[Jane Adams] Proponents of SEPA should ready themselves for disappointment if the following dinner party anecdote is anything to go by.

It’s been a few years now since the European directive that ruled that cross border money transfers should be priced the same within the EU as domestic money transfers. At the time, there was a brief flurry of activity from the payments associations with systems allowing money transfer cross border from card to card. Not much more has been said. One assumed that systems were therefore in place.

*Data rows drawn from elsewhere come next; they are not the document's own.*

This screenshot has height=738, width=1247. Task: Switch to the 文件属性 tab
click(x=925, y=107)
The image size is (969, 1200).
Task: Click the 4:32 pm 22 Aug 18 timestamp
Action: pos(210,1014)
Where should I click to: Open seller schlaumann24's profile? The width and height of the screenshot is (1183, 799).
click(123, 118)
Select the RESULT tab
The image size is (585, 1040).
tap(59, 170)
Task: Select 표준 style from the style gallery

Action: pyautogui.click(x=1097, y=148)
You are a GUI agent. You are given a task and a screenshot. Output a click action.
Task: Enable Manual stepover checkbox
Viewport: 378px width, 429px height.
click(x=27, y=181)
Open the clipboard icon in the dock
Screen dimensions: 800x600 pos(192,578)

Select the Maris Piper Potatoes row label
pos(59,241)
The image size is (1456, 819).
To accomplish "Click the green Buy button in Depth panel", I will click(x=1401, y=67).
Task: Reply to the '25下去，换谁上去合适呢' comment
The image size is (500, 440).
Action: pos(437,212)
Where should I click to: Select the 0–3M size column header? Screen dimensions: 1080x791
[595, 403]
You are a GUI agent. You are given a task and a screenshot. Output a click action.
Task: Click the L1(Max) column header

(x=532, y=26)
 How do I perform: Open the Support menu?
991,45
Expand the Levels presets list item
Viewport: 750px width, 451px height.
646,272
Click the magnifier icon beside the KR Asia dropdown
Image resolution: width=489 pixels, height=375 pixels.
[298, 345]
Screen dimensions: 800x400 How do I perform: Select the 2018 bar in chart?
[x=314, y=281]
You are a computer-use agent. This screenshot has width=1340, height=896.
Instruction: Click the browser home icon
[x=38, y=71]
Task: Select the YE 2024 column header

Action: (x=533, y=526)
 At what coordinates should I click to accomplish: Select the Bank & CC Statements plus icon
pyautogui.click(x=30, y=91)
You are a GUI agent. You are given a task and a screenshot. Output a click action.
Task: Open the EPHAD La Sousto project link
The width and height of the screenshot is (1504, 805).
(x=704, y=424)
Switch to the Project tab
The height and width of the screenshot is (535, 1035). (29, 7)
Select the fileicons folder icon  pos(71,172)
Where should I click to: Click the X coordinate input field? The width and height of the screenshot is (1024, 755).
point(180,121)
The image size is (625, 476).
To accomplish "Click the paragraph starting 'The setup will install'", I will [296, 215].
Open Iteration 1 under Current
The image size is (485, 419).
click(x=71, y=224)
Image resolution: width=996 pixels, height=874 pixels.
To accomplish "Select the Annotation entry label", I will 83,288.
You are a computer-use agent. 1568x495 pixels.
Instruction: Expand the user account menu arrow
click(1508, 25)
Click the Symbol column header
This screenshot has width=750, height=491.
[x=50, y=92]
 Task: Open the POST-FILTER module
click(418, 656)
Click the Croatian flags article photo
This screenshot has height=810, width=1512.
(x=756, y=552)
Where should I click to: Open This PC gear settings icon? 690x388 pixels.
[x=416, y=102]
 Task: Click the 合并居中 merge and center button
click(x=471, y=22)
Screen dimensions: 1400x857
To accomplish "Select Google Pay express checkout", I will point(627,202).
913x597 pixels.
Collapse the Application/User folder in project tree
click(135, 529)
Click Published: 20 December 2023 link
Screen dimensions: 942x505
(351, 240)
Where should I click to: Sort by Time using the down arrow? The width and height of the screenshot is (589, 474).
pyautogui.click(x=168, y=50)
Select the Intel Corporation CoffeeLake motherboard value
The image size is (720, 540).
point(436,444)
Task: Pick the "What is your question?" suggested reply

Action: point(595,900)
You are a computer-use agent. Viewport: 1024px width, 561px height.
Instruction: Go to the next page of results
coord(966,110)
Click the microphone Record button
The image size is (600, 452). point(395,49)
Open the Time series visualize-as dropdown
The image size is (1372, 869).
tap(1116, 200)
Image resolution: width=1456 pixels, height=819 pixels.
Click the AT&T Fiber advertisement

And indeed they are. Sort of. My dinner party neighbour was telling me how he wanted to transfer money to the Netherlands to his girlfriend. His bank (whose name I handily forget) was delighted to help. That will be £20, Sir. Being the sort of fellow who reads EU directives for fun, he immediately queried this, but there was no mistake. For cross border transfers this bank offers euro CHAPS transfers at a cost of £20, in the UK or to Europe. Same price – just what the Commission wanted, albeit strangely similar to the pre-directive price of a cost border transfer. Of course, anyone making a non-urgent UK transfer would use BACS, rather than CHAPS at a price considerably lower than £20 but strangely enough, this bank no longer offers euro BACS transfers. Hmm.

2 comments

  1. heh, heh. I WONDER why he didn’t think of that. Probably too busy reading directives. It wasn’t the most exciting of dinner party discussions.